Blog do Cadu Doné

A vitória sobre o Millonarios e o Galo ideal

  • por em 16 de março de 2023

Com Paulinho e Hulk esbanjando entrosamento e qualidade no segundo tempo, o Galo superou os colombianos. Foto: Pedro Souza / Atlético

Depois de um primeiro tempo um tanto insípido, o Galo cresceu na segunda etapa, jogou bem, e venceu, com merecimento, o Millonarios, da Colômbia.

Se as individualidades de Hulk e Paulinho encantam separadamente, enquanto um organismo vivo, uma dupla na mais genuína acepção da palavra, chega a assustar o rápido e acentuado entendimento entre os dois.
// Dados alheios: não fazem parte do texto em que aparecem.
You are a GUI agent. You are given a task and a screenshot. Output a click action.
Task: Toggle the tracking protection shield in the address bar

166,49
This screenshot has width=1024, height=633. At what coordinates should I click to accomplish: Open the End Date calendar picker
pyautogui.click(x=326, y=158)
A naturalidade com que dialogam, as incessantes trocas de passes decisivos…

Do meio para frente, na partida da última quarta, o Atlético entrou com aquele que, para muitos, forma o time ideal. 4-1-3-2, o esquema de predileção do comandante; Allan primeiro volante – Otávio no seu lugar e com a mesma função após a lesão do primeiro; na trinca de meio-campistas, Patrick pela esquerda, Zaracho por dentro – sendo a figura mais próxima de um “10 clássico” –, e Edenilson na direita; no ataque, Hulk – mais próximo ao flanco direito – e Paulinho – conversando mais frequentemente com Dodô, pelo lado canhoto.
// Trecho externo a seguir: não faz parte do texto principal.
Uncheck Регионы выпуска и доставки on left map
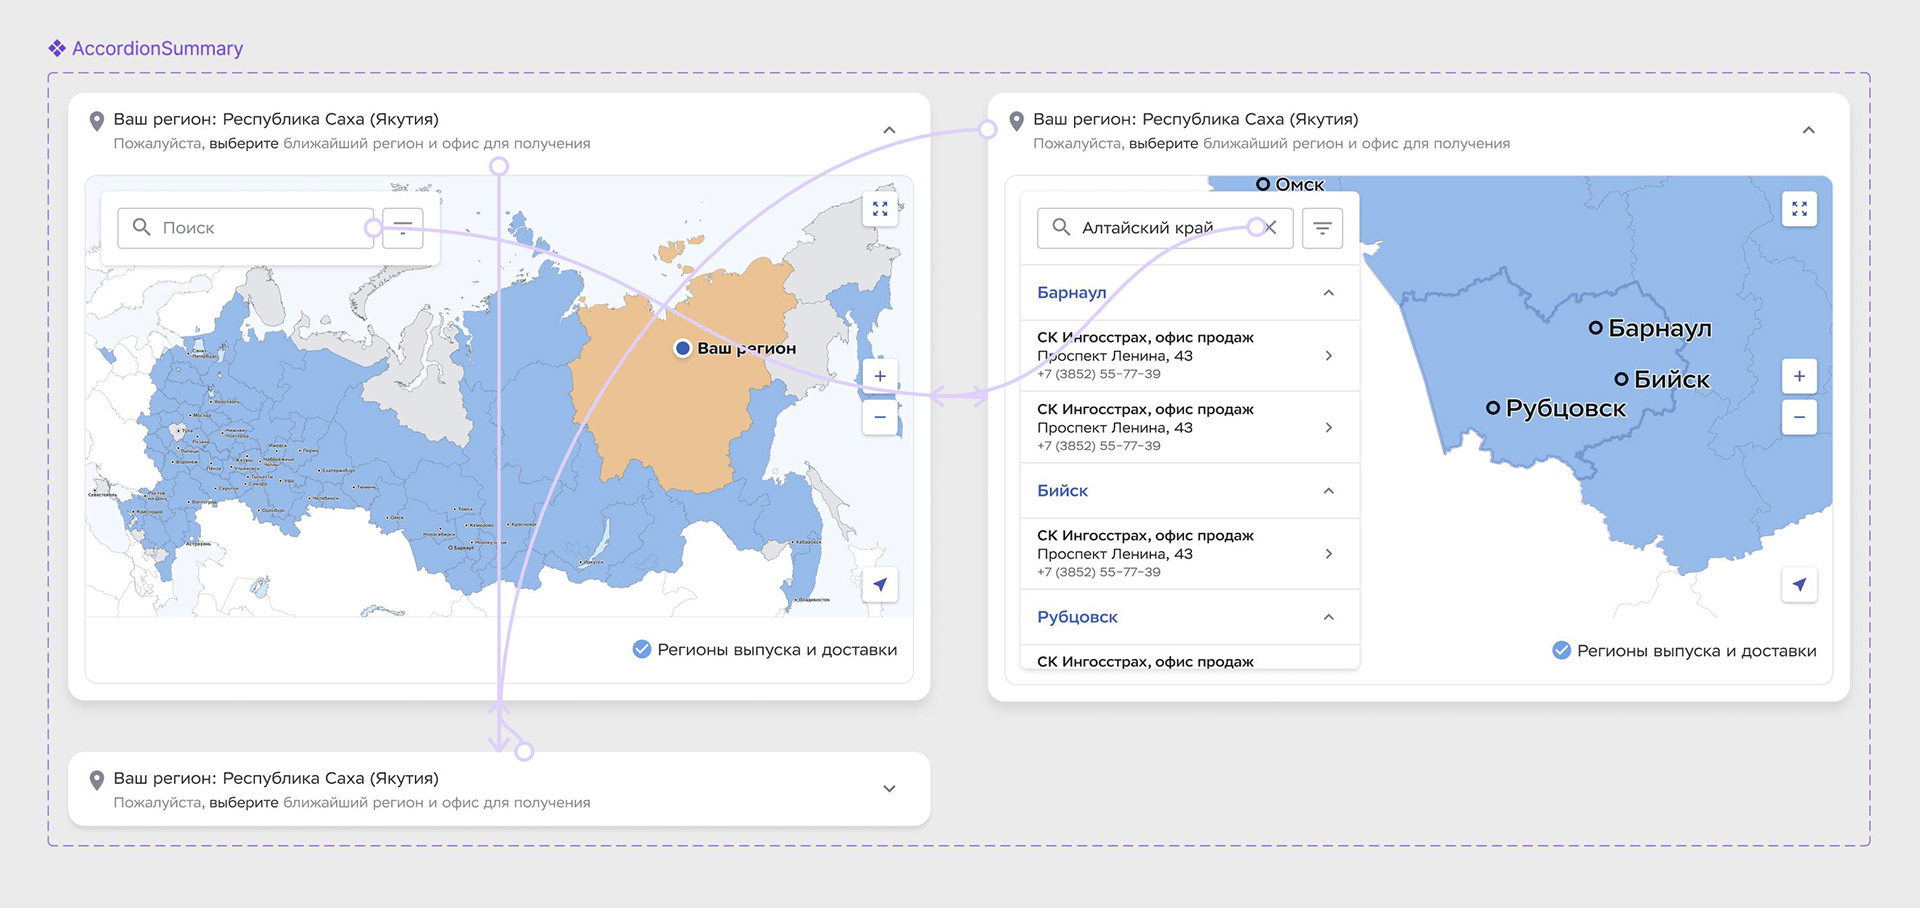1920x908 pixels. [x=642, y=650]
A principal dúvida hoje no que tange à escalação ideal dos alvinegros desnudou-se vividamente ao longo do cotejo em análise. Edenilson portou-se discretamente nos 45 minutos inaugurais, e, em geral, neste início de temporada, ainda não se firmou – considero cedo, deixo claro, para conclusões definitivas, sobretudo acerca de uma peça com serviços prestados tão consistentes no mundo da bola. Pedrinho, que na vaga do citado volante entrou logo na volta do intervalo, participou de modo mais convincente da disputa. Na comparação entre ambos, note-se também a cristalina discrepância em termos de estilos: podem ocupar espaços similares, o sistema seguir o 4-1-3-2, mas mostra-se óbvio que Pedrinho é mais criativo, driblador, agudo, enquanto Edenilson, por sua vez, prima superiormente pelo preenchimento de espaços pelo centro, pela força no combate – embora possua inegável dinâmica para também contribuir na fase ofensiva.

Noves fora a necessária paciência para esperar um pouco mais o desenvolvimento da temporada e, aí sim, oferecer diagnósticos mais peremptórios, fujamos da tentação de ansiar vorazmente por uma escalação ideal definitiva, imutável; à parte possíveis variações na qualidade das performances de Edenilson e Pedrinho, pensemos em suas diferenças e em como estas podem determinar qual opção revela-se a mais adequada a cada circunstância.

** Este texto não reflete, necessariamente, a opinião do Portal UAI.